[Prompt] All of the entries below should be copied exactly as they appear.

[Stored records]
- - - - - - -
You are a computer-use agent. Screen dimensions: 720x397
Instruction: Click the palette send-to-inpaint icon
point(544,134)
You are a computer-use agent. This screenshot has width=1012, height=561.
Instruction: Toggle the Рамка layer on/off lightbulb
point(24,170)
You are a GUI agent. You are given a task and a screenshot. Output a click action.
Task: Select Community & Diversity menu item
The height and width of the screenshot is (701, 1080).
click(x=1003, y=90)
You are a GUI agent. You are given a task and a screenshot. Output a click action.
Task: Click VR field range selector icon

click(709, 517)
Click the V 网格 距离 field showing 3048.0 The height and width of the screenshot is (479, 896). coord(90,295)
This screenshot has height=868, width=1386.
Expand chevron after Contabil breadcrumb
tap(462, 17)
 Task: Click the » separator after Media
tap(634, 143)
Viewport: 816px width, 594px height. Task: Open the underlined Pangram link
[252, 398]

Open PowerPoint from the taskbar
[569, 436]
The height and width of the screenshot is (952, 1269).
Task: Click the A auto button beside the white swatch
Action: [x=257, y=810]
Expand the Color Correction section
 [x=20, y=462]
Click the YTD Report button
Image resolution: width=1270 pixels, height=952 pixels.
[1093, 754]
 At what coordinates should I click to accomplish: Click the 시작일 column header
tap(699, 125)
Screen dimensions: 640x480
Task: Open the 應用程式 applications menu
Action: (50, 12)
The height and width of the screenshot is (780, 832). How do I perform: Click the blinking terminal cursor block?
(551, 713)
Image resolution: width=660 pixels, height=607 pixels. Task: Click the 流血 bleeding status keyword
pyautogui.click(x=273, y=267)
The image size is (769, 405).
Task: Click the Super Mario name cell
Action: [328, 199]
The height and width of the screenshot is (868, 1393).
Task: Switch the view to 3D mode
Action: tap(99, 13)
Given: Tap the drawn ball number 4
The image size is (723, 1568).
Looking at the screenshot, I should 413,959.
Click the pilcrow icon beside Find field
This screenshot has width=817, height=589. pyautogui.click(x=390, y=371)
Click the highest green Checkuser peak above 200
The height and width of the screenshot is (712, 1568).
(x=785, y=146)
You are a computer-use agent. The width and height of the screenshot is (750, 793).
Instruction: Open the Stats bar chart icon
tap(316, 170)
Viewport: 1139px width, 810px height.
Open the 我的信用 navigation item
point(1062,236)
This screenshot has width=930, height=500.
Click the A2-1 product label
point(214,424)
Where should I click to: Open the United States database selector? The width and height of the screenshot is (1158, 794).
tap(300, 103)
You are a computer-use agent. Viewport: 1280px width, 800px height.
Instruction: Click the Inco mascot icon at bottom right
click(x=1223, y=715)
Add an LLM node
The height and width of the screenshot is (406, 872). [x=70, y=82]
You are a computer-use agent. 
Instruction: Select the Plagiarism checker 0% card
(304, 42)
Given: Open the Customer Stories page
- - - - - - -
[Task response]
You are a computer-use agent. Screen dimensions: 720x397
Instruction: Click the palette send-to-inpaint icon
point(544,134)
You are a computer-use agent. This screenshot has width=1012, height=561.
Instruction: Toggle the Рамка layer on/off lightbulb
point(24,170)
You are a GUI agent. You are given a task and a screenshot. Output a click action.
Task: Select Community & Diversity menu item
The height and width of the screenshot is (701, 1080).
click(x=1003, y=90)
You are a GUI agent. You are given a task and a screenshot. Output a click action.
Task: Click VR field range selector icon

click(709, 517)
Click the V 网格 距离 field showing 3048.0 The height and width of the screenshot is (479, 896). coord(90,295)
This screenshot has height=868, width=1386.
Expand chevron after Contabil breadcrumb
tap(462, 17)
 Task: Click the » separator after Media
tap(634, 143)
Viewport: 816px width, 594px height. Task: Open the underlined Pangram link
[252, 398]

Open PowerPoint from the taskbar
[569, 436]
The height and width of the screenshot is (952, 1269).
Task: Click the A auto button beside the white swatch
Action: [x=257, y=810]
Expand the Color Correction section
 [x=20, y=462]
Click the YTD Report button
Image resolution: width=1270 pixels, height=952 pixels.
[1093, 754]
 At what coordinates should I click to accomplish: Click the 시작일 column header
tap(699, 125)
Screen dimensions: 640x480
Task: Open the 應用程式 applications menu
Action: (50, 12)
The height and width of the screenshot is (780, 832). How do I perform: Click the blinking terminal cursor block?
(551, 713)
Image resolution: width=660 pixels, height=607 pixels. Task: Click the 流血 bleeding status keyword
pyautogui.click(x=273, y=267)
The image size is (769, 405).
Task: Click the Super Mario name cell
Action: [328, 199]
The height and width of the screenshot is (868, 1393).
Task: Switch the view to 3D mode
Action: tap(99, 13)
Given: Tap the drawn ball number 4
The image size is (723, 1568).
Looking at the screenshot, I should 413,959.
Click the pilcrow icon beside Find field
This screenshot has width=817, height=589. pyautogui.click(x=390, y=371)
Click the highest green Checkuser peak above 200
The height and width of the screenshot is (712, 1568).
(x=785, y=146)
You are a computer-use agent. The width and height of the screenshot is (750, 793).
Instruction: Open the Stats bar chart icon
tap(316, 170)
Viewport: 1139px width, 810px height.
Open the 我的信用 navigation item
point(1062,236)
This screenshot has width=930, height=500.
Click the A2-1 product label
point(214,424)
Where should I click to: Open the United States database selector? The width and height of the screenshot is (1158, 794).
tap(300, 103)
You are a computer-use agent. Viewport: 1280px width, 800px height.
Instruction: Click the Inco mascot icon at bottom right
click(x=1223, y=715)
Add an LLM node
The height and width of the screenshot is (406, 872). [x=70, y=82]
You are a computer-use agent. 
Instruction: Select the Plagiarism checker 0% card
(304, 42)
Given: Open the Customer Stories page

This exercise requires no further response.